### TEXTO

Num outro quesito que mede a temperatura econômica, e também numa variável de tempo diferente dos valores apontados do Valor Adicionado, o Grande ABC não perde a vantagem para a Grande Osasco. Trata-se do Índice de Potencial de Consumo, especialidade da IPC Marketing e espécie de PIB do consumo. Comparando-se os dados de 1999 com os projetados para 2010, o Grande ABC terminará o ano com vantagem de 39,7% em números absolutos. Quando transposta para a acumulação de salários e rendimentos por habitantes, a média regional é 22,60% superior.


 


Medidor de consumo


 


Índice de Potencial de Consumo é resultado de riquezas em forma de salários e rendimentos de capital que se acumularam ao longo do tempo. Em resumo, é o que a população de uma determinada localidade tem para gastar numa temporada de 12 meses. E só tem para gastar porque juntou os recursos de geração em geração. O Grande ABC é mais rico que a Grande Osasco porque o passado de desenvolvimento econômico dos sete municípios locais é mais consolidado que o da maioria dos municípios da Grande Osasco. Marcos Pazzini, diretor-executivo da IPC Marketing, explica: "Potencial de Consumo é um transatlântico de movimentos lentos em direção a águas tranquilas ou a um iceberg". No caso, o Grande ABC vem perdendo força faz muito tempo, a Grande Osasco vem registrando avanços há pelo menos uma década, mas a diferença que separava as duas áreas não se desfaz num passe de mágica.


 


Em 1999 a Grande Osasco de 1.669.393 habitantes contava com potencial de consumo de R$ 8,203 bilhões, o que dava a média per capita de R$ 4.915. O Grande ABC de 2.323.565 habitantes contava com potencial de consumo de R$ 13,794 bilhões, média per capita de R$ 5.938. Em 2010 a Grande Osasco de 2.042.557 habitantes conta com potencial de consumo de R$ 26,921 bilhões, média per capita de R$ 13.183. O Grande ABC de 2.624.142 habitantes conta com potencial de consumo de R$ 44,967 bilhões, média per capita de R$ 17.038.

### REGISTROS PARA ANÁLISE
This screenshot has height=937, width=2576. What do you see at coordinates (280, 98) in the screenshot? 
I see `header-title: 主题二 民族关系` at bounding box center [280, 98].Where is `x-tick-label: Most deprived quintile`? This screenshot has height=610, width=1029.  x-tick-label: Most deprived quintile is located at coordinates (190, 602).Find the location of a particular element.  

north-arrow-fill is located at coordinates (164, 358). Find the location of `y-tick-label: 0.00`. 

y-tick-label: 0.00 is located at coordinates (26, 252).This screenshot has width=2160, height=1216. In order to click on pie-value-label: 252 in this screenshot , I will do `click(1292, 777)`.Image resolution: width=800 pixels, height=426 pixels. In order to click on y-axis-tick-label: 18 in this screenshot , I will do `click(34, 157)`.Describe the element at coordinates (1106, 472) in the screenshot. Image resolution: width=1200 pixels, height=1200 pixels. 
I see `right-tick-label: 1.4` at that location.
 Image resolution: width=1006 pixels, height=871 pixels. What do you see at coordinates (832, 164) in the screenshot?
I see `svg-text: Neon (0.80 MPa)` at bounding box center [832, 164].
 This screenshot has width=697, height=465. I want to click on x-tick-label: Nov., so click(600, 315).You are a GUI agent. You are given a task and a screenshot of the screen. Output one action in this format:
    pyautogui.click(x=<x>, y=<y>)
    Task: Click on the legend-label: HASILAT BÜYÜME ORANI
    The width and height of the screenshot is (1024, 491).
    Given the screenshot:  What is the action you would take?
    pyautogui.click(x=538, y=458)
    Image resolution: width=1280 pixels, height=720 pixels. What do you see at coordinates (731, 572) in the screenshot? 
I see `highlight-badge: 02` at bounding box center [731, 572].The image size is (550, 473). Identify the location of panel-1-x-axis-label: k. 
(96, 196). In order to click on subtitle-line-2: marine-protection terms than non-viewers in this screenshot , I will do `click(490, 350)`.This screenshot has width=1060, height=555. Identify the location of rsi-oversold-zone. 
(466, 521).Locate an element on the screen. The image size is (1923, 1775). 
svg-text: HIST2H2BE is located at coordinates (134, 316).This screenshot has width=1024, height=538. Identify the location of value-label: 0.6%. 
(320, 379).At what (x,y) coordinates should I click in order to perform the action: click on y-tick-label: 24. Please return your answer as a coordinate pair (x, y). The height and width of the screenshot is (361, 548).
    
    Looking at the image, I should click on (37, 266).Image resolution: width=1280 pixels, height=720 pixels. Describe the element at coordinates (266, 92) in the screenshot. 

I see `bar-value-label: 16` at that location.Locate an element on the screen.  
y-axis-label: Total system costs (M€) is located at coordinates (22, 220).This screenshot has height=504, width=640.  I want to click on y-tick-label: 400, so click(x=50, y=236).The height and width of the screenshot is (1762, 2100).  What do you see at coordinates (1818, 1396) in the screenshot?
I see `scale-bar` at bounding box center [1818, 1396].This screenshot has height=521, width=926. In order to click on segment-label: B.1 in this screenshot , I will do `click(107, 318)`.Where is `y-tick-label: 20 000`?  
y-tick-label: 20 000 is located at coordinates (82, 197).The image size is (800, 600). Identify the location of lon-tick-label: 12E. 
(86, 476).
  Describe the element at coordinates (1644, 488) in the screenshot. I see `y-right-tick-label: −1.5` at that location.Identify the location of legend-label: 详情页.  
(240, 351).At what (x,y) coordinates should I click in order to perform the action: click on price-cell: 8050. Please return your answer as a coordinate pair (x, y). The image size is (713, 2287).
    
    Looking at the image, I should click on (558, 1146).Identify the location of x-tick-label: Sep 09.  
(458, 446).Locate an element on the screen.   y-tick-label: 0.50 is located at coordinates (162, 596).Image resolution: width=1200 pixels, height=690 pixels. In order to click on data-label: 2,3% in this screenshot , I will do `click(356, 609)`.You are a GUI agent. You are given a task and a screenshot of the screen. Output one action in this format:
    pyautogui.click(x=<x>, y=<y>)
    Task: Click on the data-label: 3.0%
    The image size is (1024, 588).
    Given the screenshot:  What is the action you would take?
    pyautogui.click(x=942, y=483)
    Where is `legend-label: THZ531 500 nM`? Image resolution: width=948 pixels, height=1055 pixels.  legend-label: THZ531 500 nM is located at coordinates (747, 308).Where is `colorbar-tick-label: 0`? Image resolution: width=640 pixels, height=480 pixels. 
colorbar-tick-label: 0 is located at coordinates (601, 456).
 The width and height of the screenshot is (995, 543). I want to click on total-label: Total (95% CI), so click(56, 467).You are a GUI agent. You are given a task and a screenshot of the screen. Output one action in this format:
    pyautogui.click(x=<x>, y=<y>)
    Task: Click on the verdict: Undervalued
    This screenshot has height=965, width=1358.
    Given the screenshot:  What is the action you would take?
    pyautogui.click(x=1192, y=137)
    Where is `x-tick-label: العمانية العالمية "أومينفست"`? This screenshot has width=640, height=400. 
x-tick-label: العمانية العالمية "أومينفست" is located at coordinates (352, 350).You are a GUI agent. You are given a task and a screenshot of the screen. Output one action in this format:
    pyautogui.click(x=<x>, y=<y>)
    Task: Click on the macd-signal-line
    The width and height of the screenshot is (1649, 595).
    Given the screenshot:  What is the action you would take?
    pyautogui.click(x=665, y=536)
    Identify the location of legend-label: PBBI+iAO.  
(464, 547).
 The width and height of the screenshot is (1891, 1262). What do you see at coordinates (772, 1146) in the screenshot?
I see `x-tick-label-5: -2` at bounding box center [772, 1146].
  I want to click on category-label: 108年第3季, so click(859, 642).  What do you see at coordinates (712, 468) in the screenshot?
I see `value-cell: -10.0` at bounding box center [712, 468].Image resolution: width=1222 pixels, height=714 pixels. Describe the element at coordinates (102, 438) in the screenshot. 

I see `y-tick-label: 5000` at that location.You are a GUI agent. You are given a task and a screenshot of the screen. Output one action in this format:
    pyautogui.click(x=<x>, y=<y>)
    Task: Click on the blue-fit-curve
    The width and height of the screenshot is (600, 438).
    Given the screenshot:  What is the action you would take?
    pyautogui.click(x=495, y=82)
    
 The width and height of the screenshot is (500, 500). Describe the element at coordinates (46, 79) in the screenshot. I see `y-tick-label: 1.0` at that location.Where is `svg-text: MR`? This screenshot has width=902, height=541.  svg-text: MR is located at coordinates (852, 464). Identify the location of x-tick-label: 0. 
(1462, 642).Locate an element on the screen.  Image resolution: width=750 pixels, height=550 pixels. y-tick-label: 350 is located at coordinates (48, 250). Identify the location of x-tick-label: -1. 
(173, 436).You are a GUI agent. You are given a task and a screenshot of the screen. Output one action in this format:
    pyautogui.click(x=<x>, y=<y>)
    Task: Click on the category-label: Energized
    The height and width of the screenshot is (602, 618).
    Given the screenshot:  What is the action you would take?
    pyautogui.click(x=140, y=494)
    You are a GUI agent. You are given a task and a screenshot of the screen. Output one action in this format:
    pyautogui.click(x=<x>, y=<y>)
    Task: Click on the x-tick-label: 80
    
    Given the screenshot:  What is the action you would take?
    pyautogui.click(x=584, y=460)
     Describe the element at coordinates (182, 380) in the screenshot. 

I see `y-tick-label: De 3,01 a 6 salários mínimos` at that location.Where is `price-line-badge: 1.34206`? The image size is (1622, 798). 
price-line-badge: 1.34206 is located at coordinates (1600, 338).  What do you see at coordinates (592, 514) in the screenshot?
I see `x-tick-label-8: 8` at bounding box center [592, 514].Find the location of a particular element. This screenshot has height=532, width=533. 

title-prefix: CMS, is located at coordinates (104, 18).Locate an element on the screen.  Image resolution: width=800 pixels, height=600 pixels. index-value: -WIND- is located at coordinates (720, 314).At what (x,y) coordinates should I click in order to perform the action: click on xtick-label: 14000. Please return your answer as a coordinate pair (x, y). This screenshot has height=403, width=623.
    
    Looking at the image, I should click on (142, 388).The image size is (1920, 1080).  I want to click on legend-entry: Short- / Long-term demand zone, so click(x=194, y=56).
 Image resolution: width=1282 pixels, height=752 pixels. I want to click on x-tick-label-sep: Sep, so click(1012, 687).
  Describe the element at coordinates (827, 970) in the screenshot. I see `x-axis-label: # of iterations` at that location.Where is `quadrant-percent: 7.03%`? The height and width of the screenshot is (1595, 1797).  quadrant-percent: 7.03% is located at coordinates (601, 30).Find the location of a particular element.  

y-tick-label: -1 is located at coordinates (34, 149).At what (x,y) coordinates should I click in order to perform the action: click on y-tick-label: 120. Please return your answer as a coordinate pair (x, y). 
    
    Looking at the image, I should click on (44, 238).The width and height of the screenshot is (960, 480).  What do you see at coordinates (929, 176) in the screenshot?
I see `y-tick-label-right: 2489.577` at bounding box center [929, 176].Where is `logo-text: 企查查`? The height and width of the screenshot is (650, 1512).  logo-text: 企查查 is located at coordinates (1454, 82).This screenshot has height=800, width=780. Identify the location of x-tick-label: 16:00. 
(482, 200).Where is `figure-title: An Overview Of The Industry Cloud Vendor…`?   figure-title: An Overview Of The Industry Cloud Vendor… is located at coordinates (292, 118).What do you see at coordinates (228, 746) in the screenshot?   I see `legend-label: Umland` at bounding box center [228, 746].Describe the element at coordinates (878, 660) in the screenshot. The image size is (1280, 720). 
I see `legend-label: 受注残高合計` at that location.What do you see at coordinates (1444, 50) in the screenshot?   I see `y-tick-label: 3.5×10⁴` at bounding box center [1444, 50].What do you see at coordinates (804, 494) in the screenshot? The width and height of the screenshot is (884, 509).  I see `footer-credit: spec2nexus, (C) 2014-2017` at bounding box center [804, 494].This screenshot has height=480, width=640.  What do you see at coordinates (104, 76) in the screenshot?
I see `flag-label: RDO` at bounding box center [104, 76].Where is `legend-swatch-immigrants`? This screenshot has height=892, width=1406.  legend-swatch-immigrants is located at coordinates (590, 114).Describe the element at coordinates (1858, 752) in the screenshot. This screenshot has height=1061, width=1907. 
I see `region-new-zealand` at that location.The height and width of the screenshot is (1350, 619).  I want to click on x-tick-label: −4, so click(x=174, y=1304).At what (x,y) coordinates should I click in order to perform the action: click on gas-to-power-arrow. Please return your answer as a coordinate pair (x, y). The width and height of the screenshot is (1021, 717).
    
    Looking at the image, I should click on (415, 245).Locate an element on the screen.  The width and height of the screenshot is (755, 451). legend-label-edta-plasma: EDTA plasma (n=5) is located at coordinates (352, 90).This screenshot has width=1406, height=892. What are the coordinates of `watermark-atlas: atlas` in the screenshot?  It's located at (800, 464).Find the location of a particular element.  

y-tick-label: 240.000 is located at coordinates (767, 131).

### TAREFAS DO EXERCÍCIO
A) No texto sobre o potencial de consumo, reescreva o trecho que abre com as palavras "Num outro quesito" e fecha com "é 22,60% superior.", substituindo "vantagem" por "dianteira".
B) Segundo o texto sobre o potencial de consumo, qual era a média per capita do Grande ABC em 2010?
C) Escreva a continuação do texto sobre o potencial de consumo do Grande ABC e da Grande Osasco, começando depois da última frase.

### RESPOSTAS POR TAREFA
A)
Num outro quesito que mede a temperatura econômica, e também numa variável de tempo diferente dos valores apontados do Valor Adicionado, o Grande ABC não perde a dianteira para a Grande Osasco. Trata-se do Índice de Potencial de Consumo, especialidade da IPC Marketing e espécie de PIB do consumo. Comparando-se os dados de 1999 com os projetados para 2010, o Grande ABC terminará o ano com dianteira de 39,7% em números absolutos. Quando transposta para a acumulação de salários e rendimentos por habitantes, a média regional é 22,60% superior.

B) R$ 17.038.

C)
 


O espalhamento socioeconômico retratado pelo IPC Marketing mostra que o Grande ABC conta relativamente com maior número de residências de Classe Média-Alta e de Classe Média-Média, enquanto a Grande Osasco reúne mais Classe Média-Emergente e Baixa Renda.


 


Em 1999 a Grande Osasco contava com 4,04% de Classe Média-Alta, contra 6,17% do Grande ABC. Na Classe Média-Média eram 23,34% das residências da Grande Osasco, contra 31,36% do Grande ABC. Na Classe Média-Emergente eram 44,39% na Grande Osasco e 38,23% no Grande ABC. E na Baixa Renda eram 28,21% na Grande Osasco e 24,22% no Grande ABC. Em 2010 a Grande Osasco contava com 5,01% de Classe Média-Alta contra 6,97% do Grande ABC. Na Classe Média-Média são 34% na Grande Osasco e 37,48% no Grande ABC. Na Classe Média-Emergente são 45,95% na Grande Osasco e 42,93% no Grande ABC. E na Baixa Renda são 28,21% na Grande Osasco e 24,22% no Grande ABC.


 


O confronto entre domicílios das duas regiões confirma o avanço demográfico da Grande Osasco, que em 1999 contava com 428.924 residências, contra 619.205 do Grande ABC e em 2010 chegava a 580.366 contra 779.964 do G-7.


 


Batalha perdida


 


A derrocada do Grande ABC para a Grande Osasco começou quando perdeu a batalha política para iniciar as obras do Rodoanel pelo território regional no final dos anos 1990. Uma derrota que custou caro. Mas quem imagina que o Rodoanel sozinho fará verão desconhece a gama de instrumentos que promovem desenvolvimento econômico. O Grande ABC não dispõe de vastidão de áreas competitivas para atividades econômicas que escanteiem as vantagens relativas de outros municípios do Estado, principalmente da chamada Grande São Paulo Expandida, também beneficiada pela proximidade do Rodoanel.


 


Além disso, o trecho sul do Rodoanel tem baixa inserção econômica na estrutura regional por contar com apenas três alças de acesso -- Imigrantes, Anchieta e Mauá -- e mesmo assim distantes da maioria dos empreendimentos industriais, com os quais poderia manter maior integração logística. Condicionalidades ambientais foram cuidadosamente acopladas ao traçado do trecho sul, uma estrada fechada à especulação imobiliária mais exacerbada.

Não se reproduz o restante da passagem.